Developed as an offshoot of DreamWorks SKG, a lucrative American film studio, DreamWorks Animation emerged as a public company in 2004. The animation studios that constitute the company produce short films, television programming and animated features. Typically, animated films from this studio enjoy as much, if not more, box office success than do live-action DreamWorks movies.
  1. History

    • Following the development of DreamWorks pictures in 1994, by co-founders Steven Spielberg, Jeffrey Katzenberg and David Geffen, DreamWorks partnered with Pacific Data Images in 1996 to produce animated features. The first of these, "Antz," was released in 1998. In 2001, DreamWorks struck box-office gold with the unorthodox fairy tale "Shrek." Subsequently, DreamWorks Animation SKG was created in 2004 to handle animated projects for the studio.

    Projects

    • While most films released by DreamWorks Animation studios have been popular with moviegoers, a couple have floundered.

      Two low-performing entertainment vehicles released by DreamWorks Animation are "The Road to El Dorado" ($50,863,742) and "Sinbad: Legend of the Seven Seas" ($26,483,452).

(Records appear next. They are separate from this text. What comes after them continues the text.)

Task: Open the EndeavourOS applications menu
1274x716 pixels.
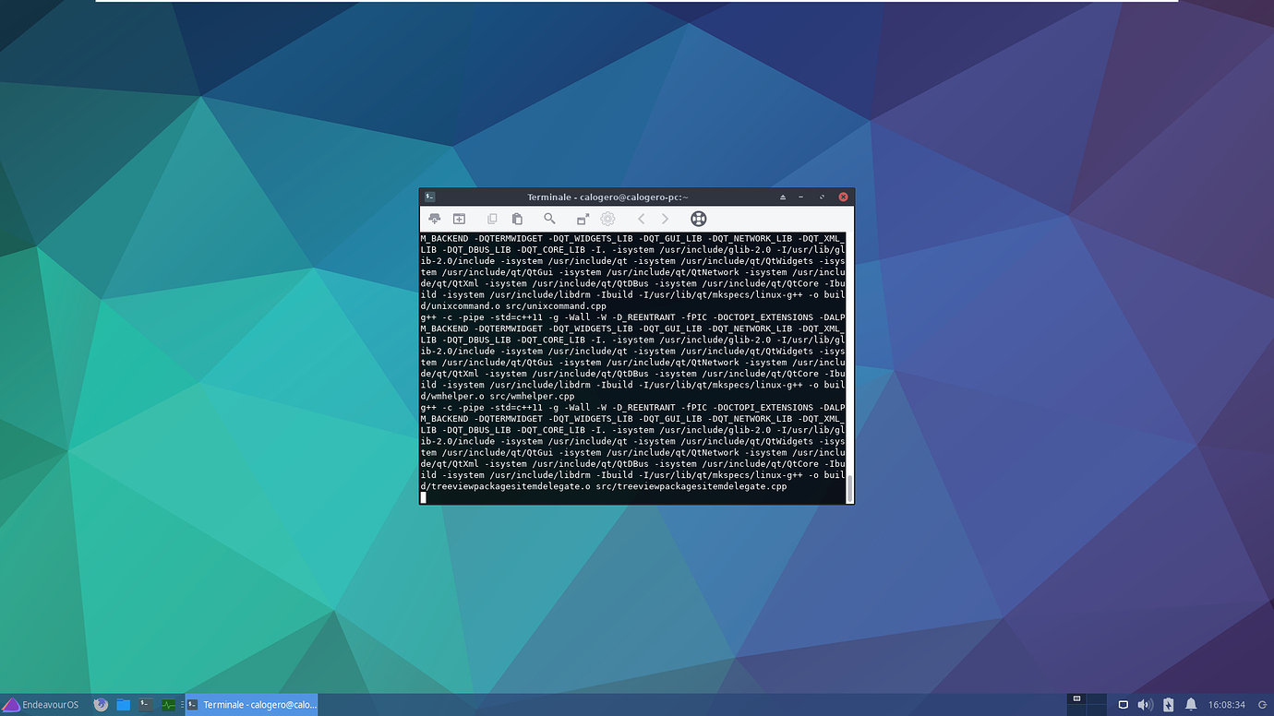Action: click(41, 704)
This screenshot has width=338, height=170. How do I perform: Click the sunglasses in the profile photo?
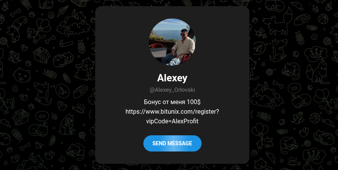184,34
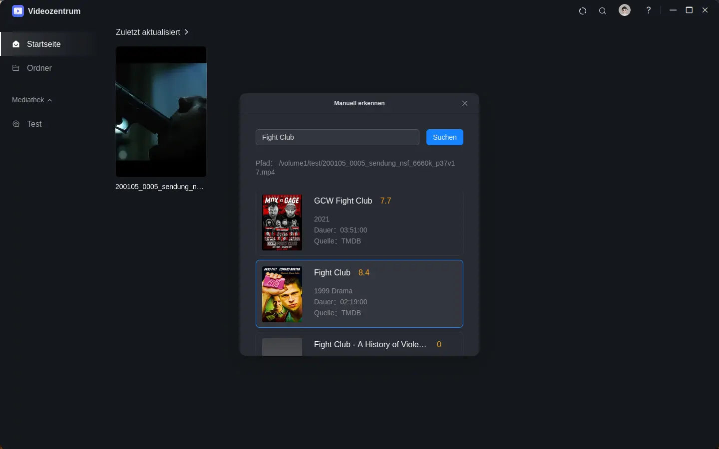
Task: Open the user avatar profile menu
Action: click(x=624, y=10)
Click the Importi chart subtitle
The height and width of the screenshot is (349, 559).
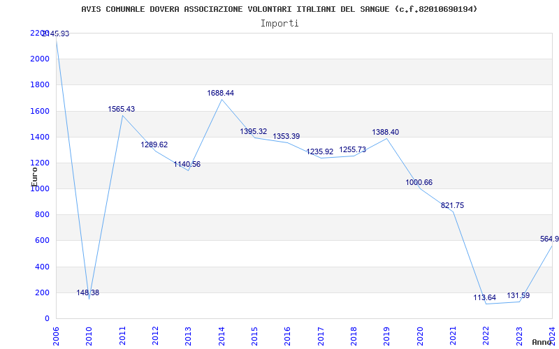point(280,24)
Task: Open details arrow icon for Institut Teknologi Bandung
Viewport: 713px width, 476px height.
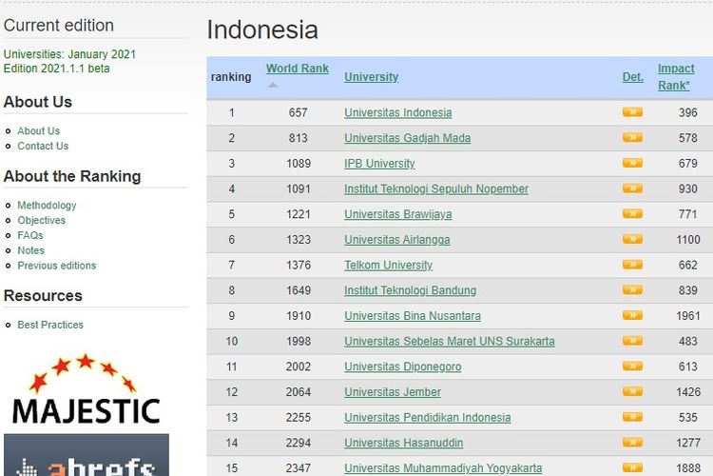Action: [x=632, y=290]

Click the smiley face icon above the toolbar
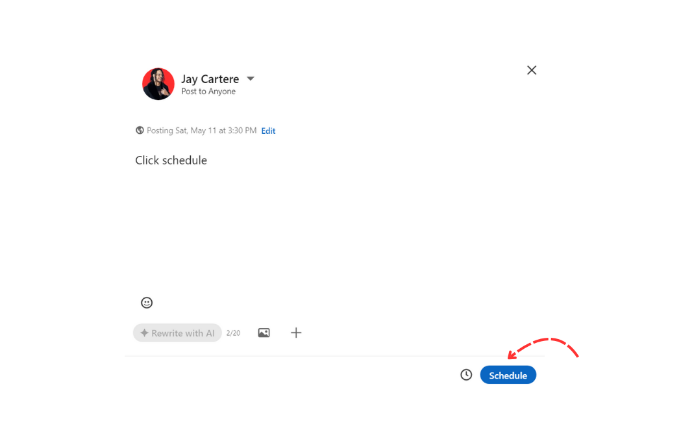[x=147, y=302]
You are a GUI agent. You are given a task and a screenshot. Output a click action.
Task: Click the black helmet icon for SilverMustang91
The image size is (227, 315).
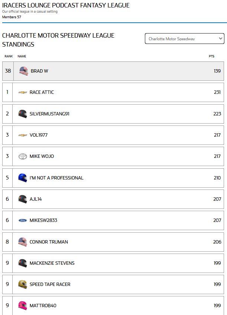click(23, 114)
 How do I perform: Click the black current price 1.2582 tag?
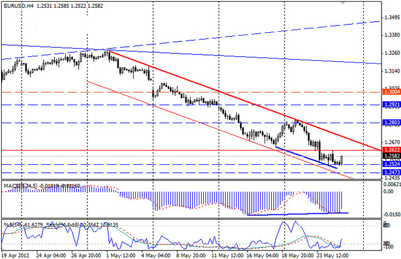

      As of 2010, five of its highest-performance entertainment vehicles, based on tabulations published by Box Office Mojo, are "Chicken Run" (garnering a domestic gross of $106,834,564), "Shrek" ($267,665,011), "Madagascar" ($193,595,521), "Kung Fu Panda" ($215,434,591) and "How to Train Your Dragon" ($208,000,613). Additionally, "Shrek" spawned high-performing sequels.

    Considerations

    • Fortune 500 cited DreamWorks Animation as one of the 100 best companies to work for in 2010. Employees receive paid sabbaticals, access to an on-site fitness center and the option to participate in a job-sharing program. Jeffery Katzenberg, CEO of DreamWorks Animation, indicates that the central mission shared by each of the company's employees is to "make movies for adults and the adult that exists in every child."

    Stereoscopic 3D

    • Early in 2007, DreamWorks Animation pledged that forthcoming releases would be produced in stereoscopic 3-D. An impetus for this decision was floundering DVD sales of animated and live-action releases, coupled with audience receptivity to the novelty of 3-D techniques. Katzenberg says the techniques enable storytellers "to put you into a story in a way that amplifies all of the feelings and emotions that he is creating or she is creating in her storytelling."

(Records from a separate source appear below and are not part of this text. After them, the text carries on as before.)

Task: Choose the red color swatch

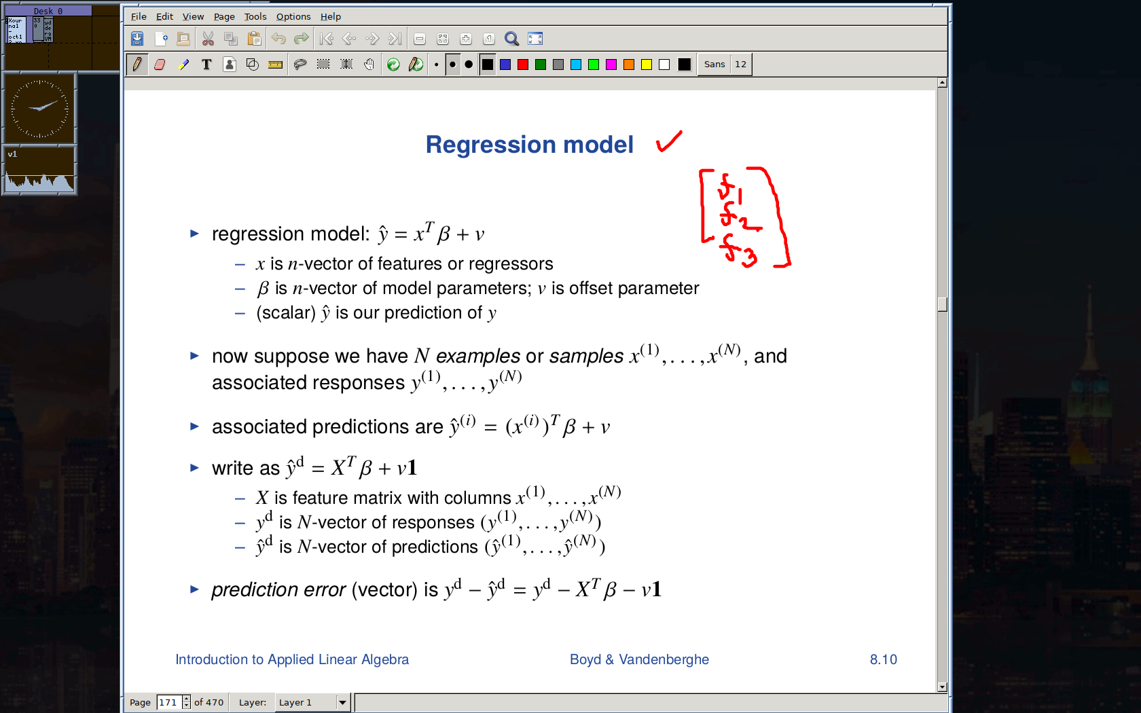Action: point(523,65)
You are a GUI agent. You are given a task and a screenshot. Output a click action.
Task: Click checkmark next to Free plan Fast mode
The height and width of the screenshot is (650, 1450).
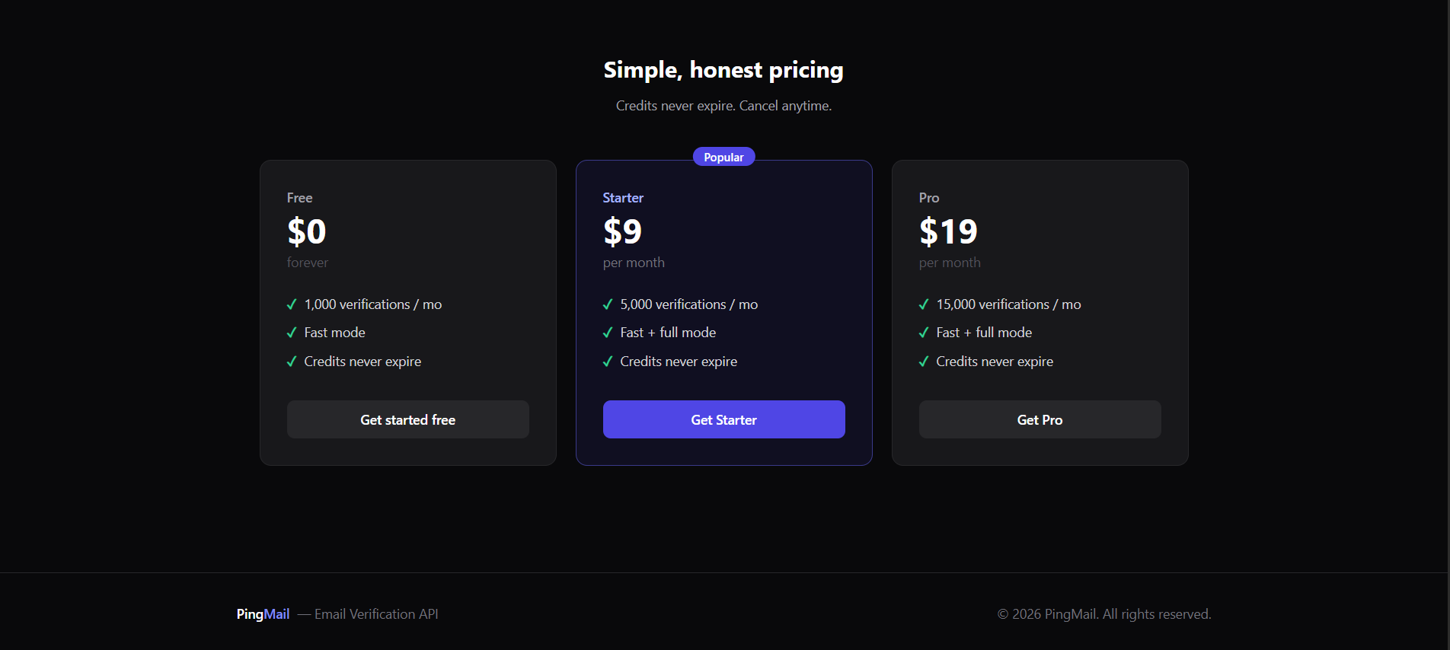[x=292, y=333]
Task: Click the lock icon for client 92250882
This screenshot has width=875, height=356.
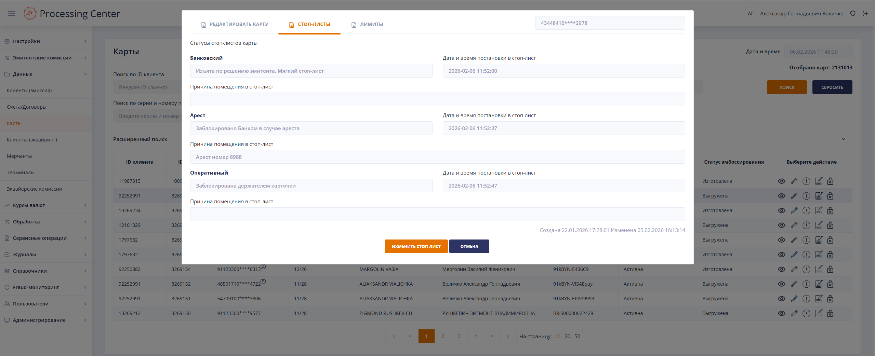Action: click(x=830, y=269)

      Producing animated films in stereoscopic 3-D, says Jim Mainard, head of production development for DreamWorks Animation, requires the use of specialized methods of animation. Before engaging in work on 3-D films, DreamWorks animators must attend training programs to become skilled in the process of providing necessary depth cues in a scene or to learn how to "turn to volumetric rendering in cases where we might have gotten away with a cheap camera trick or a blur before."

    Critical Reception

    • Most DreamWorks Animation projects have received favorable notice from critics, although the studios has been faulted for the similarities of its releases with those of Pixar films. For instance, Pixar came out with "A Bug's Life" in 1998, the same year as "Antz." Additionally, critics sometimes deride the studio's releases as being hampered by misguided corporate sensibilities. For example, Mark Halverson of Newsreview.com, laments that 2004's "Sinbad: Legend of the Seven Seas" set sail "with a rather mediocre and cliched script."